Material provided:
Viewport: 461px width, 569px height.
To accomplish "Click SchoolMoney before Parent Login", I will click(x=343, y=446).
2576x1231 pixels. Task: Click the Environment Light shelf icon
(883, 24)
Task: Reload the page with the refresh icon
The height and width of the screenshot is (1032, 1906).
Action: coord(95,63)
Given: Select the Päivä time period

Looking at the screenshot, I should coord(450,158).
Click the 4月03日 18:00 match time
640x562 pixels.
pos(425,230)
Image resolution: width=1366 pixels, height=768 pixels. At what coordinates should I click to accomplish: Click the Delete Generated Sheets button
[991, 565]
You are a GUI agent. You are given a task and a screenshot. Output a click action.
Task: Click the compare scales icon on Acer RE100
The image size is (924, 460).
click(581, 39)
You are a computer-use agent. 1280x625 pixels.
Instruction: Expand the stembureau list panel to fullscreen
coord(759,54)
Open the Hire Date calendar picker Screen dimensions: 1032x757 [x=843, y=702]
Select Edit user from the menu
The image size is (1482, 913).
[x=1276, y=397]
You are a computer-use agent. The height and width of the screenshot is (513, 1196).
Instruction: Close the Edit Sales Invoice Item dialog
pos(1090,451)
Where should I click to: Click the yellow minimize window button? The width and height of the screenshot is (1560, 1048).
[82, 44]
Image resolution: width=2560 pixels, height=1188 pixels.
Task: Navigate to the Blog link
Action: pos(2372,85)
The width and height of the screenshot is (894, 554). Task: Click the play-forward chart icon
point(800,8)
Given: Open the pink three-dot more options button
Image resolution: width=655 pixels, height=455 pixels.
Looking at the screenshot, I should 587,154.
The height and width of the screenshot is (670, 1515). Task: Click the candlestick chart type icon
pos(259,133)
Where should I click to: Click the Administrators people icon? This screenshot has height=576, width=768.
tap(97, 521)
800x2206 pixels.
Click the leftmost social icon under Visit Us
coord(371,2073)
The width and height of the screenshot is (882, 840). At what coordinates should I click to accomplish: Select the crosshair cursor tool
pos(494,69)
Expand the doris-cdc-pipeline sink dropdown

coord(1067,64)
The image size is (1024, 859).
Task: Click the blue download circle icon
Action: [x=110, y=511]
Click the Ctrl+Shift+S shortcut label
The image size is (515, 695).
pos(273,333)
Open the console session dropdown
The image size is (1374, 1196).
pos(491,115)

Problem description: Scan the lines above for the word "computer" and copy every one where it occurs.

Task output:
You are a computer-use agent. 1280x625 pixels.
You are a computer-use agent. The height and width of the screenshot is (513, 1196).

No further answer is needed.